I am having my students work on factoring skills right now. I have it set up so I can know how many times they have attempted an answer but I’d love to be able to see what they answered in those attempts, is it possible to set it up to see what they typed in. Here is a activity that I’d like to have it for. THank you in advance for any help.
I feel that pattern matching linked with some captures could approach what you’re looking for. If you knew that student input was the product of two binomials, I’ve calculated A, B, and C using derivatives. Then, you could probably use the quadratic formula and capture the two roots calculated.
Thought I’d take a shot. Here’s slide 1. For your other slides, you can duplicate and just change the expression in the note CL. I changed your correct sink to be a more stable calculated correction from the sketch’s graph.
You could also use the variable, m, in input1 to give feedback if they didn’t have an expression in a factored form. Probably a variety of feedback you could give depending on what you want.
I used a table to show the roots for each student input (if in factored form), but not sure how you wanted to access them.

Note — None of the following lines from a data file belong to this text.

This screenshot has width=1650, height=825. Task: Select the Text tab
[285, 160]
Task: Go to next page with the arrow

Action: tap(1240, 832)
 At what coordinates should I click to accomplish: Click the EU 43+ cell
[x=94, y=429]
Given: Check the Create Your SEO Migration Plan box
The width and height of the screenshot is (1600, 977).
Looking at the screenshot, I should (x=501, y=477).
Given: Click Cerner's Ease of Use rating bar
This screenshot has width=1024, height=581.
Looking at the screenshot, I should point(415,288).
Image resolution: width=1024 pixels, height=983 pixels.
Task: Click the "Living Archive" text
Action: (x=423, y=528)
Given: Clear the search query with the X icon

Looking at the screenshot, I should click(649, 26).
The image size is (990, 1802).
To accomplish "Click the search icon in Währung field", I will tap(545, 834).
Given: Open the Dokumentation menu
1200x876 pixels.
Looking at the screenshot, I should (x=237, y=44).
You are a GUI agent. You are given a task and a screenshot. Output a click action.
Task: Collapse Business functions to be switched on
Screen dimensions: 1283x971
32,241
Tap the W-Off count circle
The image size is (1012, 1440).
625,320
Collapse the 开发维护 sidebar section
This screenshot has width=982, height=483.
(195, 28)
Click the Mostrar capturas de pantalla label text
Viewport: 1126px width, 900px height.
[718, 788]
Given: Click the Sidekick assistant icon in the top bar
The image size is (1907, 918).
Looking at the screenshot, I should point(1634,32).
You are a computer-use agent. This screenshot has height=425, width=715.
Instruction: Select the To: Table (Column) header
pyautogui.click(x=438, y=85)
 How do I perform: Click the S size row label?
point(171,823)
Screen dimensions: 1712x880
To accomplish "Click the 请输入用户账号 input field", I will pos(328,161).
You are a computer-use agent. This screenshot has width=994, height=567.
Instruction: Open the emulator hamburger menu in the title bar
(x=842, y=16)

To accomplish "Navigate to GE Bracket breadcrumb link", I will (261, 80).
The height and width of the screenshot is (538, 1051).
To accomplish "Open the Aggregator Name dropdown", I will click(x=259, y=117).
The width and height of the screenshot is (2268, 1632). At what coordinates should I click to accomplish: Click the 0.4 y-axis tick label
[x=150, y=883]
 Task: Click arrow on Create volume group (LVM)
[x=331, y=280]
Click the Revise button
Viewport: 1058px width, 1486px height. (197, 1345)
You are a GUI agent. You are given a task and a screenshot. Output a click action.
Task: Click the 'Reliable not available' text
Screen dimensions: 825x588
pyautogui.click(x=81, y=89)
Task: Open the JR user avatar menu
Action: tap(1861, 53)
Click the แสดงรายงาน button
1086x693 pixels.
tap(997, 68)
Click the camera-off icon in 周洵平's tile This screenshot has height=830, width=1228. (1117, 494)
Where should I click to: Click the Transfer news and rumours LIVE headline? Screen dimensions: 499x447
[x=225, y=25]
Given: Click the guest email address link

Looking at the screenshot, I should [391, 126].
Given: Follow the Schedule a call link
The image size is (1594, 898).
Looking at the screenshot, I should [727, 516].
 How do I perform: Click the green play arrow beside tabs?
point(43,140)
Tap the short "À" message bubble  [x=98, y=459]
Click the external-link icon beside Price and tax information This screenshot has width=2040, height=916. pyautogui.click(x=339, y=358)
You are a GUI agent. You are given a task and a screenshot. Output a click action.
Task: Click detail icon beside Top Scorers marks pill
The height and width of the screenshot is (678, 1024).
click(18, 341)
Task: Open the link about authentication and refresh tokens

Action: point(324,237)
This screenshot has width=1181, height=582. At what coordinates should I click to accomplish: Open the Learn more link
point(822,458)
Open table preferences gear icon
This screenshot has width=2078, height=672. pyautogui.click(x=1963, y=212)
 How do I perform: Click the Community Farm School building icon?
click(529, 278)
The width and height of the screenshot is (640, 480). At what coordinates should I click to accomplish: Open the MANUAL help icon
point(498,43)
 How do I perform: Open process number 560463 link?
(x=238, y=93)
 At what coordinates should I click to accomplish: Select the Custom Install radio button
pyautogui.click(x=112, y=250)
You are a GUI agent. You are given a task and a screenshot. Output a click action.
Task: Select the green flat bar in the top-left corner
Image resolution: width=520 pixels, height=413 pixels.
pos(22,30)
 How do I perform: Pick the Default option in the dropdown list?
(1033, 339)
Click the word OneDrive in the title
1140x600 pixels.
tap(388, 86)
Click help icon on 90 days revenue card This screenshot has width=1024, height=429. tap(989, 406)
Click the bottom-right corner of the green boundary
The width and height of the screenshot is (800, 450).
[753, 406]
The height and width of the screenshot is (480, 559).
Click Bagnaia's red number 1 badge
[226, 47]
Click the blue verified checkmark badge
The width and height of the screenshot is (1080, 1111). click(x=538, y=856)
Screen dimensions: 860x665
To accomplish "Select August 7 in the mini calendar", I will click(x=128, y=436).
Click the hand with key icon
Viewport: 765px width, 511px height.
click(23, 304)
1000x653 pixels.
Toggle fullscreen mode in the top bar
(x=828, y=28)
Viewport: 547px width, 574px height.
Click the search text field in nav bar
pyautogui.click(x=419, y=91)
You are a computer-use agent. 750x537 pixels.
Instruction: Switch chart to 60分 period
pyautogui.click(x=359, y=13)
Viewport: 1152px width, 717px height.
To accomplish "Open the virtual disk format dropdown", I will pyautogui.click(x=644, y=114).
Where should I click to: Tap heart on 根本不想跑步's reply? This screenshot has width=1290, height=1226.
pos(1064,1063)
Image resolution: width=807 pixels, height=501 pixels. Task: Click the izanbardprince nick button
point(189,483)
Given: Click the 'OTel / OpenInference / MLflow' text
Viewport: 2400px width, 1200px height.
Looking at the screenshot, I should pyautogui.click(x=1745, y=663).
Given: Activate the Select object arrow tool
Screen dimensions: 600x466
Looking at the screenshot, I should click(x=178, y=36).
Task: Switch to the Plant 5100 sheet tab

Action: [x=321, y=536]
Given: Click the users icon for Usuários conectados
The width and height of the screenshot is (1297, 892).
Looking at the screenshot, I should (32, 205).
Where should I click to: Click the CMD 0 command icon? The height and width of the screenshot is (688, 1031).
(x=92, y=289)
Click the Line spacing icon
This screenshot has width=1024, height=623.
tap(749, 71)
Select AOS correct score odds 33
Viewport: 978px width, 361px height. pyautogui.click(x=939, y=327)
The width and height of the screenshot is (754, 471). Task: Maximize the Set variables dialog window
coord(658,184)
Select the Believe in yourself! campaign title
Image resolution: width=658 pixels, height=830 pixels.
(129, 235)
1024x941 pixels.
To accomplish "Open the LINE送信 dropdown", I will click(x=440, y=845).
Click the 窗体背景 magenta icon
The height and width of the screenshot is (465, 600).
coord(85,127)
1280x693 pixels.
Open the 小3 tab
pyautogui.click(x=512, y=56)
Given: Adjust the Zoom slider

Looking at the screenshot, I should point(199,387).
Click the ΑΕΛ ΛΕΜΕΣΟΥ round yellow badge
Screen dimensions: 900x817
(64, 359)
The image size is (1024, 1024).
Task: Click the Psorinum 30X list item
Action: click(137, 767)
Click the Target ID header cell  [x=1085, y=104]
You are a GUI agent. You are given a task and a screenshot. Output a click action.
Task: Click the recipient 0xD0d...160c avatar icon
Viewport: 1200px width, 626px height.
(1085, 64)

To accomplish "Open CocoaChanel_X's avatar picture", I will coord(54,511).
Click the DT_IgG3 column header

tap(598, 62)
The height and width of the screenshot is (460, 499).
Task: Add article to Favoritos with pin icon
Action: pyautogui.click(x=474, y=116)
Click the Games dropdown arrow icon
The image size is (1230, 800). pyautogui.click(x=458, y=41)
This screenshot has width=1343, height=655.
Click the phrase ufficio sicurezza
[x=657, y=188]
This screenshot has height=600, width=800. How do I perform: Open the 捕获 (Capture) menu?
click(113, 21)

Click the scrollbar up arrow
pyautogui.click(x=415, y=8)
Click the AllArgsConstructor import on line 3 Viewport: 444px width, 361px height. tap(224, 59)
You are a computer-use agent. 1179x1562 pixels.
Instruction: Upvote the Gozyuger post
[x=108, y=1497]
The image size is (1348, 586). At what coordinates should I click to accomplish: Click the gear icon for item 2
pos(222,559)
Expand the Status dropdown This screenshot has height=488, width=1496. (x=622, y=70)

That worked great, thank you so much! My cl ability is not anywhere near the level to make this on my own but I was able to modify it for the rest of my activity
I do have a follow up question, I would also like to modify this for when they are just finding the solutions. Right now I have them entering the solutions in a table. Any suggestions on how to modify the code to check for x= # and x=# in a table.
I wouldn’t use the graph to check for that one:
In the table CL, for solutions a and b:
a=5
b=-2
check1= button.lastValue(`a`)=a or button.lastValue(`a`)=b
check2= (button.lastValue(`b`)=a or button.lastValue(`b`)=b) and
(when a=b true otherwise not(button.lastValue(`a`)=button.lastValue(`b`))
correct: check1 and check2
In the button:
capture(`a`): cellNumericValue(1,1)
capture(`b`): cellNumericValue(1,2)
I’d probably give feedback in the note instead of the table, but still using the checks in the conditional.